Por
Mons. João Clá Dias, EP.
Fonte: Revista
Arautos do Evangelho, Janeiro/2003, n. 13, p. 7 à 11.
Duas
figuras máximas se encontram: o Precursor e o Messias. Quem foi o Batista e por
que quis Jesus ser batizado?
João andava vestido de pêlo de camelo e trazia um cinto de couro em volta dos rins, e alimentava-se de gafanhotos e mel silvestre. Ele pôs-se a proclamar: Depois de mim vem outro mais poderoso do que eu, ante o qual não sou digno de me prostrar para desatar-Lhe a correia do calçado. Eu vos batizei com água; Ele, porém, vos batizar á no Espírito Santo. Ora, naqueles dias veio Jesus de Nazaré, da Galiléia, e foi batizado por João no Jordão. No momento em que Jesus saía da água, viu os céus abertos e descer o Espírito em forma de pomba sobre Ele. E ouviu-se dos céus uma voz: Tu és o meu Filho muito amado; em Ti ponho minha afeição. (Mc 1, 6-11).
No trecho
do Evangelho de domingo, tirado de São Marcos, temos o relato do batismo mais
simbólico de toda a história. É interessante conhecer preliminarmente o fundo
de quadro em que se passou esse tão significativo fato.
Uma
voz clama no deserto
Cortando
a antiga terra de Israel de norte a sul, o rio Jordão devia sua importância aos
acontecimentos históricos que transcorreram ao longo de seu curso, mais do que
ao fato de ser elemento indispensável para a manutenção da vida naquele árido
território.
Fora ele
palco de muitos milagres e assistira a cenas grandiosas, nas quais brilhara a
justiça de Deus. Contudo, por volta do ano 28 de nossa era, o que ocorreu ali
superava de longe todo o passado. João, filho do sacerdote Zacarias, deixou seu
isolamento no deserto e passou a percorrer a região do rio, “pregando o batismo
de arrependimento para a remissão dos pecados”. (Lc 3, 3).
A
corroborar sua autoridade moral, tinha o Batista sua vida de penitente do
deserto, extraordinariamente santa e mortificada: “Andava vestido de pêlo de
camelo e trazia um cinto de couro em volta dos rins, e alimentava-se de
gafanhotos e mel silvestre”. Acrescia-lhe a reputação seu nascimento milagroso,
de muitos conhecido.
Mais
ainda: sabido era entre o povo eleito que fora profetizada a vinda de um
precursor do Messias: “Como está escrito no livro das palavras do profeta
Isaías: ‘Uma voz clama no deserto: Preparai o caminho do Senhor, endireitai as
suas veredas”. (Lc 3, 4).
Suas
exortações partiam, assim, de alguém com todas as credenciais de autenticidade
para conduzir à conversão.
Grande
comoção em Israel
Havia
cerca de 400 anos que nenhum profeta fazia ouvir sua voz em Israel.
Nada mais
explicável, pois, do que o alvoroço causado por São João Batista. De todos os
lados afluíam multidões para ouvi-lo. Vendo-as diante de si, ele as admoestava,
e suas palavras calavam fundo nas almas, levando muitas ao arrependimento:
“Dizia ele: Fazei penitência porque está próximo o Reino dos céus”. (Mt 3, 2).

Dados de alvos de clique
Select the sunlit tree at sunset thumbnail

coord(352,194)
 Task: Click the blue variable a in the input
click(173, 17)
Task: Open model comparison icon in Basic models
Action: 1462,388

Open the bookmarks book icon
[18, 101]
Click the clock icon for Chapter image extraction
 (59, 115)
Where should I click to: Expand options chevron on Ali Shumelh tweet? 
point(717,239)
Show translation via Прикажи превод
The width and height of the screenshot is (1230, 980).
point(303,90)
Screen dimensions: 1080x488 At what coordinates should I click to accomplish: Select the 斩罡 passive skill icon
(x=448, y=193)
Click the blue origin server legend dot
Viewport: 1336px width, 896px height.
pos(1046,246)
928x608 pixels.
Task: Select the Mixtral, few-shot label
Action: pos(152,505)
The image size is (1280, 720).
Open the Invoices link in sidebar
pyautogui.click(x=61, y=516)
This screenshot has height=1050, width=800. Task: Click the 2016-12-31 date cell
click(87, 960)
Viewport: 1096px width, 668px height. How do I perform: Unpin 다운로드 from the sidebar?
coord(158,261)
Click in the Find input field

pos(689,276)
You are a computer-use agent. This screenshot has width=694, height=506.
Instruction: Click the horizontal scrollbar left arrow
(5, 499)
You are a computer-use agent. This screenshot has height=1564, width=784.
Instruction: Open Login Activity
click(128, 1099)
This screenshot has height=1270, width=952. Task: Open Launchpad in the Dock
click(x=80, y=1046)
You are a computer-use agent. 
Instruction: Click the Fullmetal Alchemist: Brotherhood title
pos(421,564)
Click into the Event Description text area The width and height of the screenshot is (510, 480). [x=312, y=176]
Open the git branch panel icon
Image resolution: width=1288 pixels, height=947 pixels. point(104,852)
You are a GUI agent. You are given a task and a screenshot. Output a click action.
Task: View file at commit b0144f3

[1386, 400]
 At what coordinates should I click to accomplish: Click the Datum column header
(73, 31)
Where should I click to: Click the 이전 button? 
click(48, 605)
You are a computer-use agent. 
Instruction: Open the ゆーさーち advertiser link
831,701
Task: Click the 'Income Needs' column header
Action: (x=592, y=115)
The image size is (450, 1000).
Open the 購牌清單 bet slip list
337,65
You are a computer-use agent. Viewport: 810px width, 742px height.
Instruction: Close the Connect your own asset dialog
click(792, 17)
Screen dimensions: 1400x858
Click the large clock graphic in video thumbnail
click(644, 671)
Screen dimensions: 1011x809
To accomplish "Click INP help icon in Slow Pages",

» OBJETIVO A: Diga se cada afirmação concorda com o texto sobre o batismo de Jesus, respondendo sim ou não e citando as palavras do texto que decidem: (i) o rio Jordão atravessa a antiga terra de Israel de norte a sul; (ii) João era filho de um sacerdote chamado Zacarias; (iii) fazia cerca de 200 anos que nenhum profeta se fazia ouvir em Israel.
» OBJETIVO B: Apresente como lista JSON de strings, uma para cada linha e sem as linhas em branco, as linhas da listagem que vão da linha que contém "Viewport: 1096px width, 668px" até a linha que contém "pos(689,276)".
O texto e a listagem são materiais independentes um do outro.

» RESOLUÇÃO A:
(i) Sim: "Cortando a antiga terra de Israel de norte a sul, o rio Jordão"
(ii) Sim: "João, filho do sacerdote Zacarias"
(iii) Não: "Havia cerca de 400 anos que nenhum profeta fazia ouvir sua voz em Israel."

» RESOLUÇÃO B:
[
  "Viewport: 1096px width, 668px height. How do I perform: Unpin 다운로드 from the sidebar?",
  "coord(158,261)",
  "Click in the Find input field",
  "pos(689,276)"
]